Sulla decadenza dell’impugnativa per il licenziamento e sugli spazi residuali per chiedere il risarcimento di diritto comune
Nota dell'Avv. Daniele Iarussi a Cass. sez. lav. 10 marzo 2010, n. 5804
In tema di licenziamento, ed in particolare di decadenza e spazi residuali per chiedere il risarcimento di diritto comune, Cass. Civ. n. 5804/10, afferma che decaduto il lavoratore dalla facoltà di impugnare il licenziamento a causa del decorso del termine, l'interessato può proporre una azione di risarcimento del danno per illegittimità del medesimo. La giurisprudenza sul punto ha avuto qualche oscillazione al riguardo, ma ha finito per orientarsi nel senso che è esperibile la “normale azione risarcitoria” soltanto per quegli effetti che non siano preclusi dalla citata decadenza. L'azione non sarà quindi esperibile per ottenere il risarcimento del danno da perdita del posto di lavoro o da mancata reintegra; e neppure per ottenere l'equivalente delle retribuzioni ‘medio tempore’ perdute. In altri termini, con la normale azione risarcitoria non è possibile ottenere, neppure per equivalente, ciò che è precluso dalla decadenza in ordine all'impugnativa.

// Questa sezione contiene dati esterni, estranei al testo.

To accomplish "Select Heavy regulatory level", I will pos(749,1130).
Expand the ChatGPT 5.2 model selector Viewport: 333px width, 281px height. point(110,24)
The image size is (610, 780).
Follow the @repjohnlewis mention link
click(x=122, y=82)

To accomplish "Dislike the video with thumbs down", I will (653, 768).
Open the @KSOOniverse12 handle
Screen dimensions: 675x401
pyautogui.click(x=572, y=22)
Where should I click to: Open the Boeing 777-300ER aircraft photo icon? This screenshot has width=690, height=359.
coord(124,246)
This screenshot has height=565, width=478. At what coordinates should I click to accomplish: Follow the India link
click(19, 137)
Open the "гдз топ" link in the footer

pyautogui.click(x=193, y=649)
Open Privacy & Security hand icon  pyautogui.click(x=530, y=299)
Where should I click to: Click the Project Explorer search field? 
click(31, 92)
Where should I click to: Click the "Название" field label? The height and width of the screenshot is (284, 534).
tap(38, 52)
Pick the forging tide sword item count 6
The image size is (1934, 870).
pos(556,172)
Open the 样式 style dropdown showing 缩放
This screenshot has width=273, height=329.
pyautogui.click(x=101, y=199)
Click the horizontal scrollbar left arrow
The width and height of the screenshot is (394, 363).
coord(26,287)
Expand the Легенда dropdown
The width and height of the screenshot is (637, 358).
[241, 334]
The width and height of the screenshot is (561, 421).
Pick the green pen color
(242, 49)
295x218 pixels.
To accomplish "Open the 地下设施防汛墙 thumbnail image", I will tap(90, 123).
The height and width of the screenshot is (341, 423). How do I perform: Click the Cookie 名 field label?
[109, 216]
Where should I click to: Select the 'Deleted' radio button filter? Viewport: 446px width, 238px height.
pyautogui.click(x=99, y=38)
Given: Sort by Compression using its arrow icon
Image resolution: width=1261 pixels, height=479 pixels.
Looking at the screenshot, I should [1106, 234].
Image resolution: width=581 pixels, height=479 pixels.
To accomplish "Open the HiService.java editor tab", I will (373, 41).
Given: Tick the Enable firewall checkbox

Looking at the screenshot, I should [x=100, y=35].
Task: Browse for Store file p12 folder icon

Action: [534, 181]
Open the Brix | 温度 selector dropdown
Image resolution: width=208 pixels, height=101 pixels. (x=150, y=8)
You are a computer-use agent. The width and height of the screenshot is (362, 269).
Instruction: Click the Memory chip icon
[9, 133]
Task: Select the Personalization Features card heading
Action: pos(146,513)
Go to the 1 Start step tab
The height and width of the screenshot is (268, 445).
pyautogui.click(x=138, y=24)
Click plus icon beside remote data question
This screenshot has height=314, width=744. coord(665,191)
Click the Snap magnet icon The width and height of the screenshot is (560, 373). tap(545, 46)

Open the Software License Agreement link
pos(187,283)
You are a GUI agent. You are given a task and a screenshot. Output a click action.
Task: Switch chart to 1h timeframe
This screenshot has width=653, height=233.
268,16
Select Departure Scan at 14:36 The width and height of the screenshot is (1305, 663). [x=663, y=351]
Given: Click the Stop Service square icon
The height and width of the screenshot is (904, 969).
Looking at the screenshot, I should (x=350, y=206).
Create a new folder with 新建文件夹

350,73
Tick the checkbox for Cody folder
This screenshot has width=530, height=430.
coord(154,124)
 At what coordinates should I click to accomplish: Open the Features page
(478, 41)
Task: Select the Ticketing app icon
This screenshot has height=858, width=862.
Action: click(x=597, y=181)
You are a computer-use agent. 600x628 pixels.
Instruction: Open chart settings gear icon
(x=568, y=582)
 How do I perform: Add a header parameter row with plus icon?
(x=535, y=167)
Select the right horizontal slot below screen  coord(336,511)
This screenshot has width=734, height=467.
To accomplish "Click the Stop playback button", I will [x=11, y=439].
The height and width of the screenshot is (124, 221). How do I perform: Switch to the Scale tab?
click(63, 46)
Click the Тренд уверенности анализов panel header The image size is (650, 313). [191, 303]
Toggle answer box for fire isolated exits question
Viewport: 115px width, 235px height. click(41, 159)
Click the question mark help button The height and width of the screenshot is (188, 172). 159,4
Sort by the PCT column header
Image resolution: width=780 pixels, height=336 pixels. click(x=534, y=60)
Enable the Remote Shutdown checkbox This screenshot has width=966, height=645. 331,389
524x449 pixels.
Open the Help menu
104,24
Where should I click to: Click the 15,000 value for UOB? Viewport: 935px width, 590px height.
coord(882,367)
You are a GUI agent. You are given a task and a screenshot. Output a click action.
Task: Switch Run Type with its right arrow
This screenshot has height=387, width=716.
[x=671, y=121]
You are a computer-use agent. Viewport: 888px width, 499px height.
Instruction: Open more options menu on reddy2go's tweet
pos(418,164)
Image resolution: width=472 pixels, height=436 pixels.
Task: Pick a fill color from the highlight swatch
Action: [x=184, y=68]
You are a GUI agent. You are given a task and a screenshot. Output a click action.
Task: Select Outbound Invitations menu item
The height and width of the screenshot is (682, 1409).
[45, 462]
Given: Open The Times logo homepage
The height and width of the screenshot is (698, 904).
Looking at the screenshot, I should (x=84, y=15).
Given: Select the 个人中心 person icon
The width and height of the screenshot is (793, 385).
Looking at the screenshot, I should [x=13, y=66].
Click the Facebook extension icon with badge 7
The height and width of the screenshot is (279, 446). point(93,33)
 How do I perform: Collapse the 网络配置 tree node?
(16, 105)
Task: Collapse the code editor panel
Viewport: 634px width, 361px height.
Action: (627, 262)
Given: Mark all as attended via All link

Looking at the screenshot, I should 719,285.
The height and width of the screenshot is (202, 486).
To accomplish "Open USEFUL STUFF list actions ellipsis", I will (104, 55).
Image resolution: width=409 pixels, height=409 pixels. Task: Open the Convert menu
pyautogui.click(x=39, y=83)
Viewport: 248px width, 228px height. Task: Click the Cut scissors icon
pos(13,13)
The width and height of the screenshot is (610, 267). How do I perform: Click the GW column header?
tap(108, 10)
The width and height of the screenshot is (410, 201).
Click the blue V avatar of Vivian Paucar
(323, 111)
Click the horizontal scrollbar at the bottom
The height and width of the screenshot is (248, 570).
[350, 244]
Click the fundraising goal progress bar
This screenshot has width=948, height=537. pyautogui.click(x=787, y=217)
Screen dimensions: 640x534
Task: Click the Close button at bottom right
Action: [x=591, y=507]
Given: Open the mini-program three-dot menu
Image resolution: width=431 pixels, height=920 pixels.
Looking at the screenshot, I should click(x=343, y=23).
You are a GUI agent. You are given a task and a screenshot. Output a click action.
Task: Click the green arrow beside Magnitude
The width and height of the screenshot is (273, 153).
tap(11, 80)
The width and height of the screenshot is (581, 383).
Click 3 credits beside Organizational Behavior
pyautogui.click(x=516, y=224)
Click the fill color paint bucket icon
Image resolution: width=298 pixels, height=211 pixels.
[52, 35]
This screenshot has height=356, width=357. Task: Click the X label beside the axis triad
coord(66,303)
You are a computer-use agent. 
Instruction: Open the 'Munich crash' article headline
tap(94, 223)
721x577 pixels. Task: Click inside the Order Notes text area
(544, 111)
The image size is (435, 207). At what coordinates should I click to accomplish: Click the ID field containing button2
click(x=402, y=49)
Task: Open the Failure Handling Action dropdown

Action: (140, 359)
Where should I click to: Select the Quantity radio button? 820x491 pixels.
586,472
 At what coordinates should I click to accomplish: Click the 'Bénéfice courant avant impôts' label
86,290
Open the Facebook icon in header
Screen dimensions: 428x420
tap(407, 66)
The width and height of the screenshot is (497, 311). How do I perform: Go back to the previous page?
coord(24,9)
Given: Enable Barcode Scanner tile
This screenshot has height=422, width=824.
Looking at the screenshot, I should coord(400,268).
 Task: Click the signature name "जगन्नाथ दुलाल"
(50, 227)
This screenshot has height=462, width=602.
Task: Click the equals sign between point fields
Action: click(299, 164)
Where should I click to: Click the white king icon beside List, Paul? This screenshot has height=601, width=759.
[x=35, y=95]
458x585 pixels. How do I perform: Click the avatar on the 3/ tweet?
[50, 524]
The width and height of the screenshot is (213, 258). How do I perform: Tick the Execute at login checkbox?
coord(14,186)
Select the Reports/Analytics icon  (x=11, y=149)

La mancata impugnazione del licenziamento nel termine fissato non comporta la liceità del recesso del datore di lavoro, bensì preclude al lavoratore soltanto la possibilità di reintegrazione nel posto di lavoro e il risarcimento del danno ai sensi dell'art. 18 della Legge n. 300.1970. È esperibile la normale azione risarcitoria in base ai principi generali e previa allegazione dei presupposti (in tal senso Cass. 12.10.2006 n. 21833 e Cass. 10.1.2007 n. 245). Infine, statuisce che quando l'unico profilo per il risarcimento del danno invocato è dato unicamente dall'illegittimità del recesso, la normale azione risarcitoria è preclusa (Cass. 9.3.2007 n. 5545 e, di recente, Cass. 4.5.2009 n. 10235).